Hi guys. Sorry it’s been a while!
Like I said before, life is kind of the same now with college, medication and socialising so it’s more difficult to write an interesting blog post for you all!
I have just had my monthly dose of IV Vincristine which went smoothly. That was followed by the 5 days of steroids which actually felt much better this time around, I wasn’t up in the night too much and I didn’t want to eat everything I saw for a week (thank goodness!). I felt pretty exhausted today but it is wearing off so tomorrow will be better!
I know I say things like this a lot at the moment, but I really can’t get over it… exactly a year ago today I was escaping hospital for my first EVER day at home. I’d been in hospital for one and a half months and could count the number of times I’d been out of the ward on two hands (if not one!). It still hasn’t lost it’s meaning, every time I walk somewhere I appreciate the freedom and fresh air so much more than before! I know the collage is bad quality (I had a terrible phone camera at the time!) but it is me escaping, the first time I stepped back into my bedroom at home (one of the happiest moments!) and my first local trip down to Bosham…
On a sadder note, recently some people close to me have had possible cancer diagnosis’s/diagnosis/diagnoses (can someone who does English at a higher level tell me the plural of diagnosis?!) and are waiting further tests and results. It’s scary as it’s supposed to be a fairly rare thing. You can’t help wondering where the justice is sometimes, especially when it’s a type of cancer that you can’t prevent yourself from getting. I’m not saying that people should be wrapped in bubble wrap and living in fear of cancer, because that’s not what was intended for us. It’s not life to the full. Sure, there are things that you can do to cut down your risk which are just sensible but (in my opinion, you are totally allowed to disagree!) letting fear govern your life is pointless. My attitude when I was diagnosed immediately became “what happens happens. I can’t do anything to change this so I just have to get on with it” seriously, it was almost freaky how much in my head I just accepted it! Yes there was crying and frustration, it would be abnormal if I didn’t feel that way at all, but having an amazing support system helped me incredibly.

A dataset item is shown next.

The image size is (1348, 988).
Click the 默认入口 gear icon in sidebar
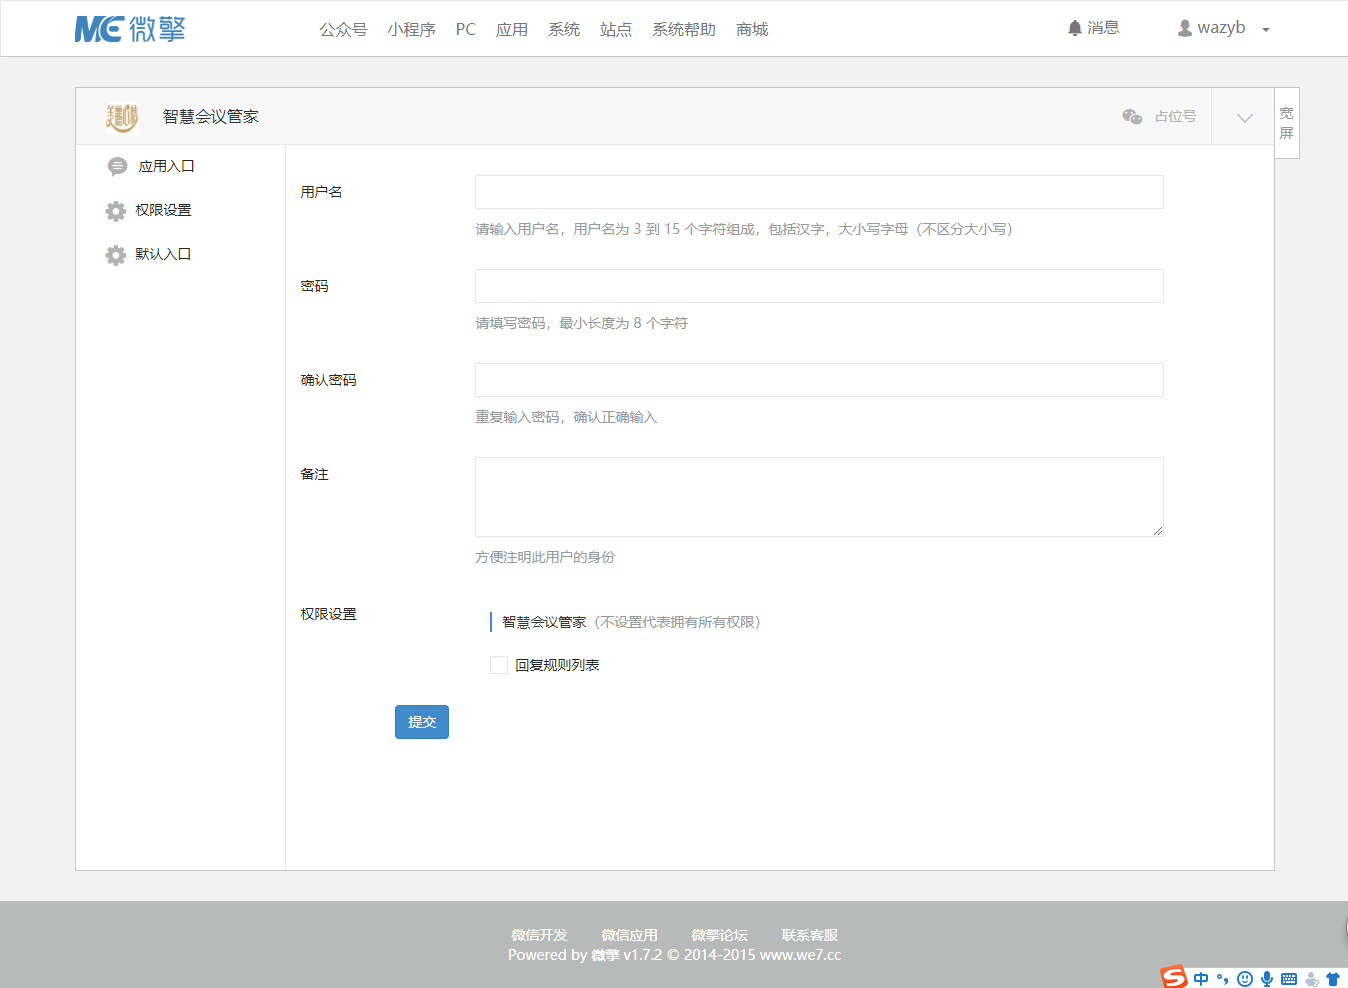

I’ve kind of brought myself to an accidental point here (how convenient), and in my case it applies to most of you who are reading this… never underestimate the power you have as a friend. Not just with a cancer diagnosis, I am sure any situation of need can be transformed by people’s kindness. Cards, texts, prayers, visits, meals… I’ve mentioned this list so many times because I want to emphasise how much everyone’s show of support meant to me. I guess I just want to say you guys are amazing and you all make a difficult thing a whole lot easier to deal with!